この広告コンテンツは、同社のネイティブアド製作部門、Tブランドスタジオによる初の映画会社向けのバーチャル・リアリティ・プロジェクトとなる。映画の舞台となっている百貨店や自宅、レストランなど、複数のシーンを360度の一場面で体験出来るようにしたものだ。

Tブランドスタジオが本作の配信を開始したのは、2015年12月10日。同年11月にNYT VR(「ニューヨーク・タイムズ」のVRプロジェクト)を開設してから、4本目のVR広告となる。映画『キャロル』以外のVRコンテンツ広告には、GEやBMW系列のMini、そしてルフトハンザ(Lufthansa)がクライアントになった。

ウェインスタインカンパニーは良きパートナーだと語るトミック氏。『キャロル』は2016年のオスカー競争に参入することもあって、プロジェクトをはじめるタイミングも適切だったとしている。

制作費はおよそ1億円?

このNYT VRは、段ボール製VRゴーグル「Google Cardboard」でも楽しめる全天球動画サイト。ヘッドホンを併用すればさらに動画へのめり込むような体験を得られる。

NYT VRに掲載された広告以外の編集コンテンツでは、南スーダンとウクライナ、レバノンでの難民の子供3人を追った『追放されし人々(原題:The Displaced)』。また、パリのテロ事件を扱った『パリの徹夜(原題:Vigils in Paris)』などがある。

「ニューヨーク・タイムズ」の広告イノベーション部門シニアバイス・プレジデント、セバスチャン・トミック氏によると、1本のコンテンツに広告主は1社となっているが、今後は変更もあり得るという。また、さらなるブランドとの協働を選択肢として検討中だ。

同紙は広告料金を明らかにしなかったが、GE向けに広告枠を確保した業界筋によると、およそ100万ドル(約1億円)だったという。ただし、この額は今後下がるに違いない。

課題はユーザーへのリーチ

その広告バイヤーによると、同紙のVRコンテンツ広告はブランド各社に大きな影響をもたらすという。世界的なメディアエージェンシーMECのソーシャル担当責任者ノア・マリリン氏も、価値あるものだと認める。特に、NYT VRの専用アプリのローンチ発表に当たり、新聞広告として段ボール製VRゴーグルを挟み込み、新聞読者の興味を集めたのが大きいと語った。

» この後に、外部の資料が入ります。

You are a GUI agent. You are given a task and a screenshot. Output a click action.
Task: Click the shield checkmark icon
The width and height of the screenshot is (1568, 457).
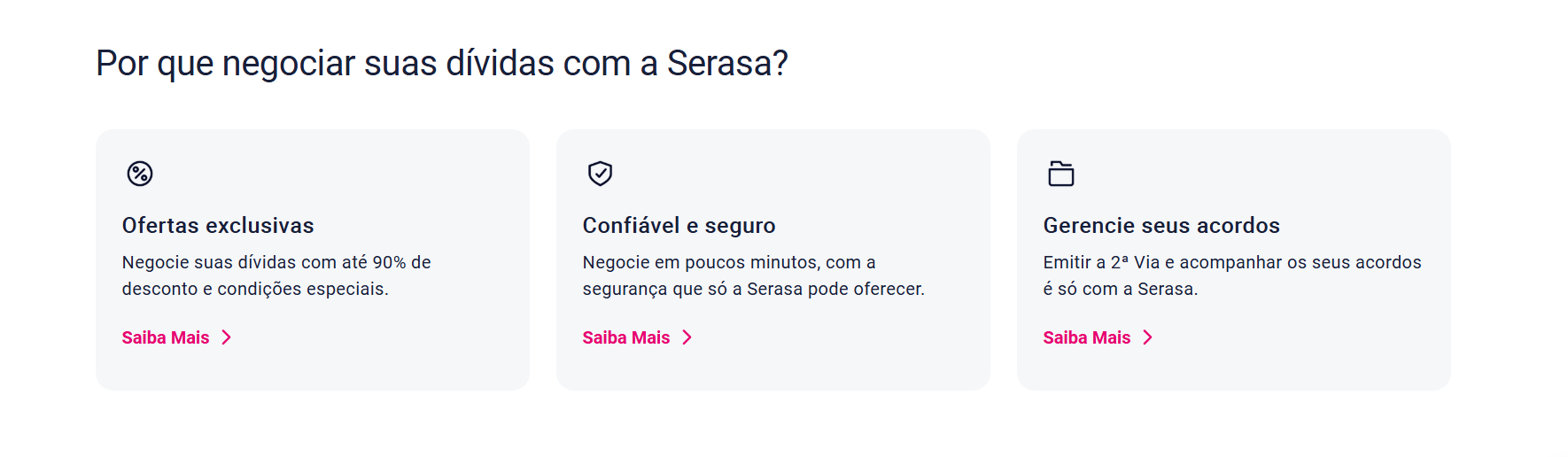pos(601,174)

「次の試練として挙げられるのは、VRの目新しさが欠けてきていることと、実際にVRを体験できる条件をもったオーディエンスへのリーチ力が、いまなお低いことだろう」と、マリリン氏。とはいえ、オーディエンスを振り向かせるようなVRコンテンツをつくり、それを低価格で提供できるようになればこうした状況は変わる。

現在、Tブランドスタジオには60人のスタッフがいる。また、2014年半ばに起ち上がって以来、GEのVRコンテンツは100番目の作品となった。

Tブランドスタジオの組織のなかで、VRチームは独立したチームとは認識されていない。それについてトミック氏は、テクノロジーが進化しているので、VRは将来、単なるビデオの拡大版としてオーディエンスに受け入れられる日が来るかもしれないからだと説明する。

広告主の歓迎意識は強い

NYT VRアプリがローンチしてから、100万回の視聴があり、平均セッション時間は8分。広告ビデオのパフォーマンスは、編集ビデオとほぼ同じレベルだという。

「このようにVRの体験クオリティーを業界が認識してから、誰が広告に導入しだすか興味をもっていた」とマリリン氏は語る。「広告主のVRに対する歓迎意識は強い。また、オーディエンスも同様に歓迎してくれている」。

「ニューヨーク・タイムズ」は、VRコンテンツ広告「キャロル:最愛の人…」をFacebook360度広告としても配信予定だ。2015年12月、DIGIDAYではFacebookがブランドにVRコンテンツ広告の打診を行っていると報じた。Facebookは「オキュラス・リフト(Oculus Rift)」を2014年に20億ドル(約2400億円)で買収している。